REQUIREMENT 1:
In the entries, rewrite everything from the line containing "You are a computer-use agent. 469x484 pixels." down to the line containing "pos(45,396)", keeping every line and raising each click coordinate in the answers by 32.

───

The simplicity of this code is that we don't need to check if the factor is prime, only that it is a factor.  And in this case we were lucky because the largest prime is reletivily small.  Only a few thousand, even though it could have been a few hundred billion.  We got lucky, but it could have been the case that highest prime was much higher.  If that were the case we might want to skip more than the even numbers and we would do something like this.

Code 2:

import math
originalNum = 600851475143
maxPrime = math.ceil(originalNum/2)

#Check if number is divisible by two
n = 2
workingNum = originalNum

largestPrime = 0
# a while loop is used in case the factor repeats
while workingNum % n == 0:
    workingNum /= n

    largestPrime = 2

#Check odd numbers
n = 3
while n <= maxPrime:
    while workingNum%n == 0:
        workingNum /= n

        largestPrime = n

    n += 2

print(largestPrime)

You are probably interested in how these programs performed.  Both of them did pretty well.  Code 1 finished faster, but not by much.  I clocked it at about .0009999 seconds, while code 2 got about .002.  Twice as slow doesn't seem so bad, but that is because the answer to this problem is pretty low.  If we changed the original number by adding 1 the differences become more pronounced.  Code 1 finished in .001999 seconds, while Code 2 was much sloweer at 1.0999 seconds.  And if we chanced the input by adding 2, Code 1 finished in .11800 seconds, whereas Code 2 didn't finish, I left it running for over 2 minutes.

This shows a principle of flexibility.  Just because your code works for some values does not mean that it is good, or even works, for others.

───

REQUIREMENT 2:
Continue the write-up on finding the largest prime factor from the point where it stops.

DATA SUPPLIED:
───

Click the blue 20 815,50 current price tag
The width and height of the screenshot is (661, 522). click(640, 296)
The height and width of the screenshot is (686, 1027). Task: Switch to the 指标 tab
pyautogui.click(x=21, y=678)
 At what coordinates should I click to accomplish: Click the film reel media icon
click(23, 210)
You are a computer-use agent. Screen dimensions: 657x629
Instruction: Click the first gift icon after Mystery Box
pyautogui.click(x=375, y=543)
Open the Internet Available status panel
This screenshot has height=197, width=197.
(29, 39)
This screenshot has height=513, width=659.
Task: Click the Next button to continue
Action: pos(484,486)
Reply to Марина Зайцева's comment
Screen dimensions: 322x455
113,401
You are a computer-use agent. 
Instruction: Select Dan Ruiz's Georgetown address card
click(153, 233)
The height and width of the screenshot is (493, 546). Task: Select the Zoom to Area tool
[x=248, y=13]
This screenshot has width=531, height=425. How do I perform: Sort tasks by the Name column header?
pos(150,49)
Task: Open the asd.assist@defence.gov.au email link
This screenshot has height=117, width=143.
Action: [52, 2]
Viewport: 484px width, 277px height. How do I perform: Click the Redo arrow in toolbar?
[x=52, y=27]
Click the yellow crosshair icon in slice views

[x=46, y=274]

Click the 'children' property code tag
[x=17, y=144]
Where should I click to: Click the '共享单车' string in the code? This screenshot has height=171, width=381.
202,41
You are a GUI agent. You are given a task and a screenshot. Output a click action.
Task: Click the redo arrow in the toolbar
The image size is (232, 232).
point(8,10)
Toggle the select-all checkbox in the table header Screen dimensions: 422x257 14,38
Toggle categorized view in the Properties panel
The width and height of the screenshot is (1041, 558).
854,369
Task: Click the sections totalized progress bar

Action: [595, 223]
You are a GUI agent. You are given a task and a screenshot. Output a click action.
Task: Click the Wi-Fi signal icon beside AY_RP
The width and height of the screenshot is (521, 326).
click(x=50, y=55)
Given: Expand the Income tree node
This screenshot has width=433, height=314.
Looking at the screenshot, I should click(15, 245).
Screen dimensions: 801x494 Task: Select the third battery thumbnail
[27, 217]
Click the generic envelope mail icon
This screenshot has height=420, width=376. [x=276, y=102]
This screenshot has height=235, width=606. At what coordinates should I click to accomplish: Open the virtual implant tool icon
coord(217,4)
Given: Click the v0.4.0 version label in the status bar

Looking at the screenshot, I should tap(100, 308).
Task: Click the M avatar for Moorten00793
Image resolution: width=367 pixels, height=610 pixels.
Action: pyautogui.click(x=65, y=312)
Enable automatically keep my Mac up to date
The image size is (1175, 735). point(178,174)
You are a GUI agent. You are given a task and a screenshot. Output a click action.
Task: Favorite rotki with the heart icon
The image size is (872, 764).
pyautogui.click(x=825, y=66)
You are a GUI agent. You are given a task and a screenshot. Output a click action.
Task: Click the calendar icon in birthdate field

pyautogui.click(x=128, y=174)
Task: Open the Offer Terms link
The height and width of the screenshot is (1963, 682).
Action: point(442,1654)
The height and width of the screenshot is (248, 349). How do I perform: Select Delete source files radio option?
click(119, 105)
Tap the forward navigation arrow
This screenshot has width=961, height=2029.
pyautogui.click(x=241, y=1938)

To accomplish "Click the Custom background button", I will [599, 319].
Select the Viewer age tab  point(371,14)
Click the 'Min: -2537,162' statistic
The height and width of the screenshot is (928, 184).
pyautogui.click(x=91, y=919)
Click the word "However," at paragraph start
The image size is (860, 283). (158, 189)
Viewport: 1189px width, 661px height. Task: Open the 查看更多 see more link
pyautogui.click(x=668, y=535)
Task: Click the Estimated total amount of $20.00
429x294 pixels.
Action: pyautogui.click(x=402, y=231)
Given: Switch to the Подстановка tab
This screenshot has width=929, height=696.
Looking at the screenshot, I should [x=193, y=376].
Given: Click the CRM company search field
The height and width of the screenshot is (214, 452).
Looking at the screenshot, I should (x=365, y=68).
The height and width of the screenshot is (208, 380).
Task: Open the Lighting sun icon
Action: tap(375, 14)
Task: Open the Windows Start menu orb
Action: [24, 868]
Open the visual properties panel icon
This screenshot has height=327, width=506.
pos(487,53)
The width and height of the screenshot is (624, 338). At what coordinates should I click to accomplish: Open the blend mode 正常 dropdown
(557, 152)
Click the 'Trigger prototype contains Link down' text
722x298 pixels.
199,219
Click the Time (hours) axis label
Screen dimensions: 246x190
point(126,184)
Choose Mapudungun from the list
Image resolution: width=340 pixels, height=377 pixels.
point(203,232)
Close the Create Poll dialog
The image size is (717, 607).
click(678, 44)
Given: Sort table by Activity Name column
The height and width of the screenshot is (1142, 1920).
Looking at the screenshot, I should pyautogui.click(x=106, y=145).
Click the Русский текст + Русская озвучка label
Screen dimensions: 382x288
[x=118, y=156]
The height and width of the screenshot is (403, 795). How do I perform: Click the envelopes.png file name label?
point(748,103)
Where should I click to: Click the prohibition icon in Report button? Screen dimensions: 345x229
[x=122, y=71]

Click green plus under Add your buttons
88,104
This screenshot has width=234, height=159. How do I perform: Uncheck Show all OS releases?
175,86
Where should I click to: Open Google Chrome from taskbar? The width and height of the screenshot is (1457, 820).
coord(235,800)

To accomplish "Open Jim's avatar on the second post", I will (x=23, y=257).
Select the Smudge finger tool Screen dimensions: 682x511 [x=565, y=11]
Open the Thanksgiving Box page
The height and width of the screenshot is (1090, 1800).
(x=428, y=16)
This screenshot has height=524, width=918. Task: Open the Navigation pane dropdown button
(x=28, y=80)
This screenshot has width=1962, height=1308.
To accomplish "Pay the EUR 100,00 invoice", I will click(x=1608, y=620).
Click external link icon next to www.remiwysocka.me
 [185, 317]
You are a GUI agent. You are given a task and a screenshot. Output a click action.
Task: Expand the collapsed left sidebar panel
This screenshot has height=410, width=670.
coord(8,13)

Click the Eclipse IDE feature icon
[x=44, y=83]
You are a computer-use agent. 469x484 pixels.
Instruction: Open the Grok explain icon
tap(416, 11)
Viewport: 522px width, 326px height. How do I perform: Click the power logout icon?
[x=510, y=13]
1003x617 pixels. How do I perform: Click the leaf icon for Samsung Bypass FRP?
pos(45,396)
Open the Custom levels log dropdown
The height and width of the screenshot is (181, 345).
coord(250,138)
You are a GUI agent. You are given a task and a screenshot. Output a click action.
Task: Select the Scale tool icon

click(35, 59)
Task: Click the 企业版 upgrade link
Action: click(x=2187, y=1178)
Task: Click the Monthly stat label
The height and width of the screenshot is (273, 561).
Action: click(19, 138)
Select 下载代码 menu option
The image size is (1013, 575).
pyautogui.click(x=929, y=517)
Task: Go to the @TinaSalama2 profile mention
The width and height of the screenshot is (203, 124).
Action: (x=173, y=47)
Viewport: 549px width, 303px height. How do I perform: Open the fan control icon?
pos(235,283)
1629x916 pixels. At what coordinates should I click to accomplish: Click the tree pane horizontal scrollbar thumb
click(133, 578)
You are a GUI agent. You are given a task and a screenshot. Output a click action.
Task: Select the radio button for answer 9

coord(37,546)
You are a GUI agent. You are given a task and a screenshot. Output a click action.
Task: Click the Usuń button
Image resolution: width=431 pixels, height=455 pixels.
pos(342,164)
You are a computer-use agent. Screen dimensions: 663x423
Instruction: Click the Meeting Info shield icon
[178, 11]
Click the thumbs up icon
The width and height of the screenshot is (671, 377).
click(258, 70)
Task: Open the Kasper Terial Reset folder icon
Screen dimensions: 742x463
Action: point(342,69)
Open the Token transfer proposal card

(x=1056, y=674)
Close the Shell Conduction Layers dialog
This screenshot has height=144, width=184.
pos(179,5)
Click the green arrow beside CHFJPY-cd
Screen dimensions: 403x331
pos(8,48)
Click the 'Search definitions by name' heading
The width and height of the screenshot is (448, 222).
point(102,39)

───

ANSWER 1:
You are a computer-use agent. 469x484 pixels.
Instruction: Open the Grok explain icon
tap(448, 43)
Viewport: 522px width, 326px height. How do I perform: Click the power logout icon?
[x=542, y=45]
1003x617 pixels. How do I perform: Click the leaf icon for Samsung Bypass FRP?
pos(77,428)

ANSWER 2:
C:

This is pretty much a clone of the python code, not much to add.  Except I will add the data type.  In C an int data type is usually between -2 billion and 2 billion.  The number we are working with is larger than this, so to prevent any overflow errors we are using a larger data type called a long long.  Which uses twice the space and can store numbers between -9 quintillion and 9 quintillion.  or \(-2^{63}, 2^{63}\).  We probably won't be needing a datatype larger than this.

#include <stdio.h>
#include <math.h>

#define ORIGINAL 600851475143

main()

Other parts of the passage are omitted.